“One must not be shy where language is concerned.”
Published: May 3, 2011
Rate: 3.5 ⭐⭐⭐
In a narrative replete with poison arrows, devouring snakes, scientific miracles, and spiritual transformations, “State of Wonder” presents a world of stunning surprise and danger, rich in emotional resonance and moral complexity.
As Dr. Marina Singh embarks upon an uncertain odyssey into the insect-infested Amazon, she will be forced to surrender herself to the lush but forbidding world that awaits within the jungle.

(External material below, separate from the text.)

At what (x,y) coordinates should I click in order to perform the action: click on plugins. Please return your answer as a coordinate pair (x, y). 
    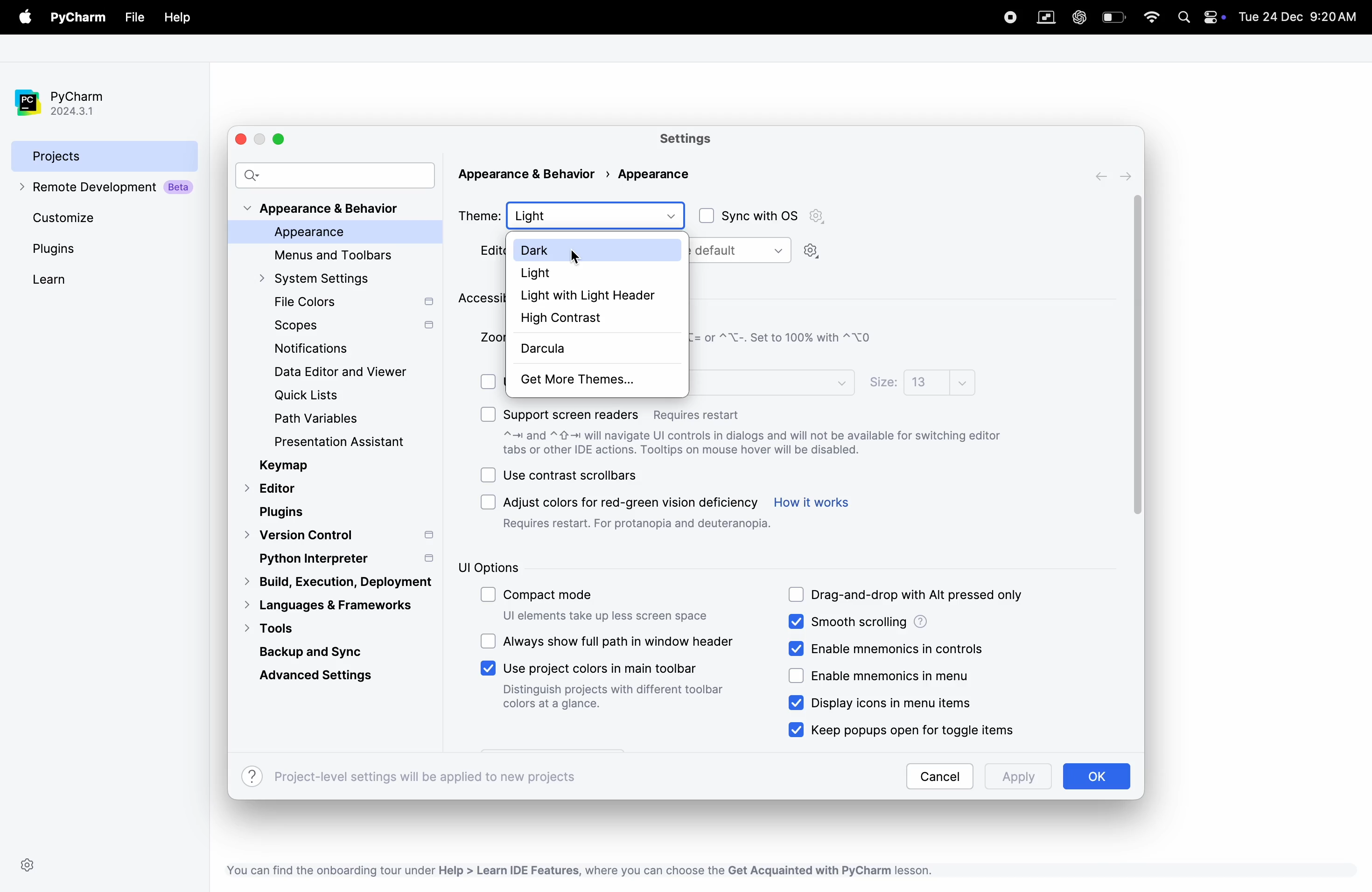
    Looking at the image, I should click on (77, 249).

Charged with finding her former mentor Dr. Annick Swenson, a researcher who has disappeared while working on a valuable new drug, she will have to confront her own memories of tragedy and sacrifice as she journeys into the unforgiving heart of darkness.
Stirring and luminous, “State of Wonder” is a world unto itself, where unlikely beauty stands beside unimaginable loss beneath the rain forest’s jeweled canopy.
State of Wonder is a slow read, a wonderfully written story that is plot based. Provocative is the word I’d use to describe this book. Ann Patchett explores morality and science in such a way that pulled at me and had me asking myself questions because… Provocation. I got lost a few times with the science-y stuff and just floated through though.
Do you believe in miracles? Such are questions State of Wonder will have you asking yourself that over and over.
“It was a funny business, the subconscious mind, thinking that it could rewrite history.”
In as much as the book is plot based, the characters stole the show! Major theme I saw in almost all of them is sacrifice and loss and how it affects their choices, their lives and their relationships. Each in a different way. I was hooked!
The book is largely set in the Amazon and Patchett does a great job in bringing it out to life. I felt like I was there myself.
State of Wonder is a book that starts out slow but picks up pace later on and if you stick with it you’ll not be disappointed. At least I wasn’t.
Have you read State of Wonder? If yes, what did you think about it? If no, is it a book you’d read?